### PROMPT
Please lay out the stretch of the entries below from the line containing "The width and" through the line containing "Viewport: 1568px width, 624px height." as a Markdown table with the columns No. and Content. Skip blank lines and leave the pictures out.

□ □ □ □ □

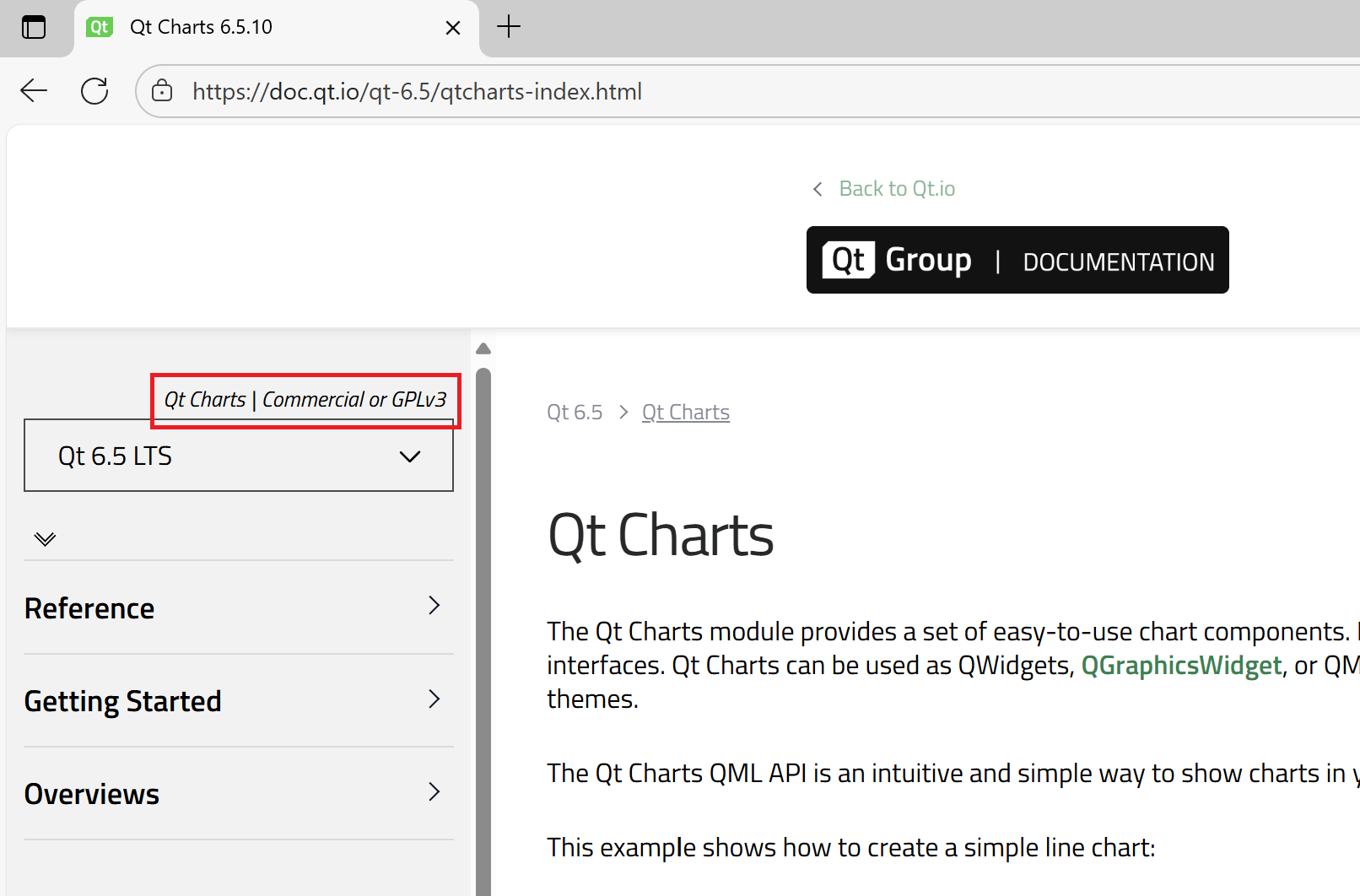
Task: Click the QGraphicsWidget hyperlink
Action: click(x=1180, y=666)
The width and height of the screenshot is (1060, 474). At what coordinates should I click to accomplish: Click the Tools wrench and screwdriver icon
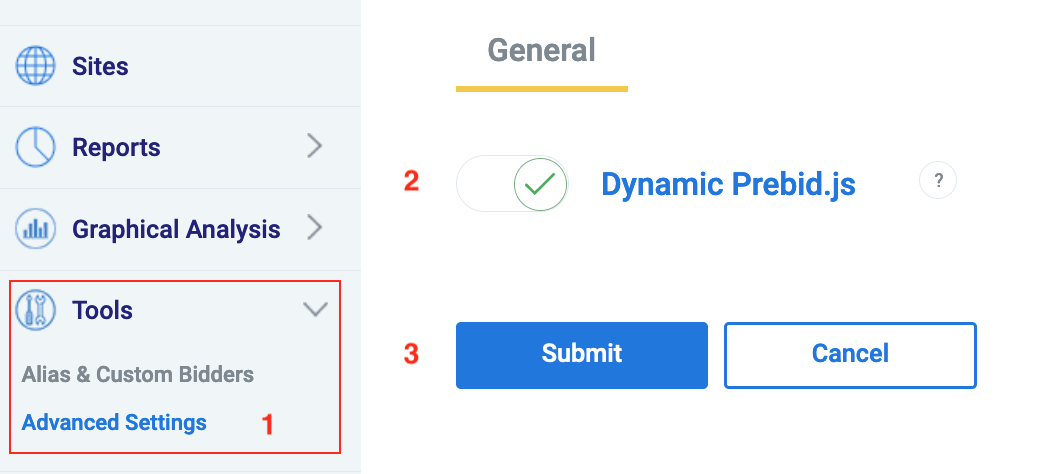(x=35, y=311)
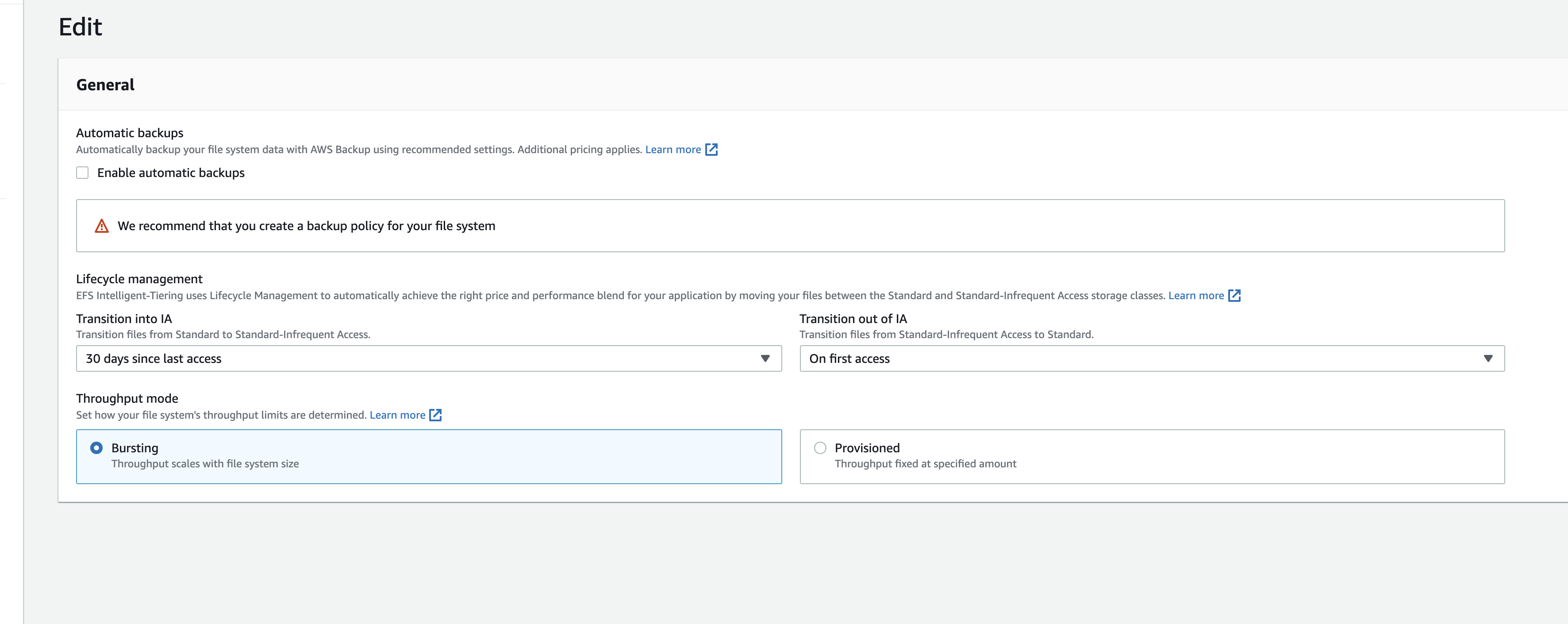Click the external link icon beside Lifecycle management Learn more
Viewport: 1568px width, 624px height.
[x=1235, y=295]
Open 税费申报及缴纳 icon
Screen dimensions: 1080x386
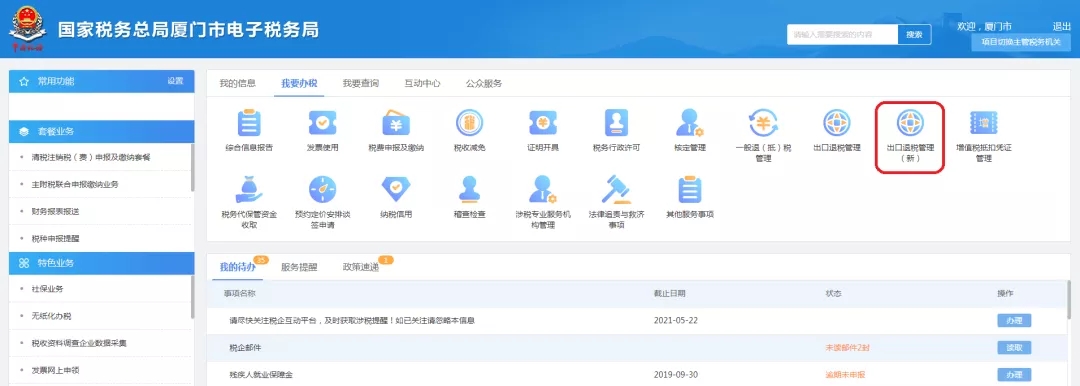396,123
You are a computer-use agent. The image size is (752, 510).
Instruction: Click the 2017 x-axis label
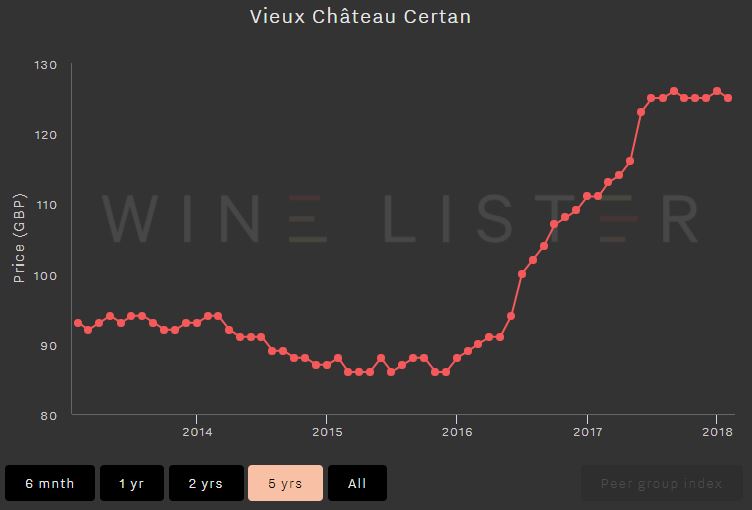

□ □ □ □ □

### RESPONSE BELOW
| No. | Content |
|---|---|
| 1 | The width and height of the screenshot is (1060, 474). At what coordinates should I click to accomplish: Click the Tools wrench and screwdriver icon |
| 2 | (x=35, y=311) |
| 3 | Click the external link icon beside Lifecycle management Learn more |
| 4 | Viewport: 1568px width, 624px height. |